━━ Material provided ━━

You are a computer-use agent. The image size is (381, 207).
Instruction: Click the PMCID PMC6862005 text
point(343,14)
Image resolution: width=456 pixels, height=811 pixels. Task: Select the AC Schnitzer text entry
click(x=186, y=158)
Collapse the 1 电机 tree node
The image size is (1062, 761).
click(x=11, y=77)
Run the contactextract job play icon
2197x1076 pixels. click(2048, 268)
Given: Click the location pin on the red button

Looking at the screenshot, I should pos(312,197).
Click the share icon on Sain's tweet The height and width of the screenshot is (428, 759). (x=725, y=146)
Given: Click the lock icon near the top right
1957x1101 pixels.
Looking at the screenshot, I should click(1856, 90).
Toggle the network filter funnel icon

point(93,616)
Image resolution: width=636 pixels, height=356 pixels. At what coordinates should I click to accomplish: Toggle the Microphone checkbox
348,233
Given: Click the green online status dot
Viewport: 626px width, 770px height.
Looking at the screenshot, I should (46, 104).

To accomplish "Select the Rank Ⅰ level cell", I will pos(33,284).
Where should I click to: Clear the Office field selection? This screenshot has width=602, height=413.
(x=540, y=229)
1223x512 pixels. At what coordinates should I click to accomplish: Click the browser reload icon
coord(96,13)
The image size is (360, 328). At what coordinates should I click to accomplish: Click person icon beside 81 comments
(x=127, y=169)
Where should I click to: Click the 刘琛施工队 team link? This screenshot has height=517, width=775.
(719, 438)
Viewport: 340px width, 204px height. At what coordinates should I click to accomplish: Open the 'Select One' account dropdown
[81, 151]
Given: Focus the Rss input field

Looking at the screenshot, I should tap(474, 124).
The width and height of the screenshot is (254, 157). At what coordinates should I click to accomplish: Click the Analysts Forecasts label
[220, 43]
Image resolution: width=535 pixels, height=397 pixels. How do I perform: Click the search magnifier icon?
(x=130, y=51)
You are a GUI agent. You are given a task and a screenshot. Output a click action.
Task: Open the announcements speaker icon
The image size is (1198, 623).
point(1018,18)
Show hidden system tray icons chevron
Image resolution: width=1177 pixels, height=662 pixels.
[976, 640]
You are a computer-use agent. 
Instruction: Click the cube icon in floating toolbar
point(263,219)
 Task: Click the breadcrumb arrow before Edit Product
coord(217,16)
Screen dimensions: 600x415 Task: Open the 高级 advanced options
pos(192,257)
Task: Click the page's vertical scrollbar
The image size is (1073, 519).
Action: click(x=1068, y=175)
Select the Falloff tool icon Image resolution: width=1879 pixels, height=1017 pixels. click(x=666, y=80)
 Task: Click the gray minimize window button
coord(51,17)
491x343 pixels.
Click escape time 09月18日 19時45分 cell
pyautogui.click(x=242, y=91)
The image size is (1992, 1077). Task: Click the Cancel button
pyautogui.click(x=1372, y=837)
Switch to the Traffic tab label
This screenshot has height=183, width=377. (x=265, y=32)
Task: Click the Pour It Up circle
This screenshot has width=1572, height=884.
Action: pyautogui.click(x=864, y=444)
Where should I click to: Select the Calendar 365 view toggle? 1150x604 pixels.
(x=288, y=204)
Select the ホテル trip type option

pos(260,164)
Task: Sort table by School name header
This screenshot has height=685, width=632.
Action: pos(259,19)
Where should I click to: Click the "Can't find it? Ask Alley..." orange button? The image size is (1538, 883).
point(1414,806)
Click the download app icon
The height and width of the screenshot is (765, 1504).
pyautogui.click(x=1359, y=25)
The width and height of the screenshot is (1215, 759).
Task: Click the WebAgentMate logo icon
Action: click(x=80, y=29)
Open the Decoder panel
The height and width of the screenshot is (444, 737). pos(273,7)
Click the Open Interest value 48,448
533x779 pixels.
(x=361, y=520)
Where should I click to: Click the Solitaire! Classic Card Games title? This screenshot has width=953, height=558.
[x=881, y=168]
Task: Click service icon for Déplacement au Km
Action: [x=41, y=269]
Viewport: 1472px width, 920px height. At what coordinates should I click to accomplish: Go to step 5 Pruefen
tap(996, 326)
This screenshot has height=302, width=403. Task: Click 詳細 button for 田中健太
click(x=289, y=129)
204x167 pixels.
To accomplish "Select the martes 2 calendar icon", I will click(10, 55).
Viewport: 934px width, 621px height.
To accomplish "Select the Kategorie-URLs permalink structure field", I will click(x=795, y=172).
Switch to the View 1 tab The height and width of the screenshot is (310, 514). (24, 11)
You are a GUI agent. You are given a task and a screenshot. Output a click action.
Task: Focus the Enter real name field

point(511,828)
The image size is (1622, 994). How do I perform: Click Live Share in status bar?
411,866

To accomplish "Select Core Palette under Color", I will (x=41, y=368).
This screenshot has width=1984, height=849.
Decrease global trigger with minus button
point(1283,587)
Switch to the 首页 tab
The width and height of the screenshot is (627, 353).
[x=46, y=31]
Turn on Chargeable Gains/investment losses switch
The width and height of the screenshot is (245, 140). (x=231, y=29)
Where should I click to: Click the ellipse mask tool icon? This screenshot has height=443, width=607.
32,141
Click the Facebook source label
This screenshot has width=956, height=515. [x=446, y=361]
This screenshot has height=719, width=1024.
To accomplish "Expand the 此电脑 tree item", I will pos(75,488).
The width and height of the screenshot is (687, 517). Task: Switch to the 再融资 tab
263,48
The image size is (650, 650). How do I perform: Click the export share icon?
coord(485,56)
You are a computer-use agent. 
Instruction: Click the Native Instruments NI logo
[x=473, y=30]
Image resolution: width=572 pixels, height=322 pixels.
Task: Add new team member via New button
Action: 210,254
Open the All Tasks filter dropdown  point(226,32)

━━━

- [Goal of the exercise] Return every line of the records above that contains the word "Focus".

- [The completed task]
Given: Focus the Rss input field
Task: Focus the Enter real name field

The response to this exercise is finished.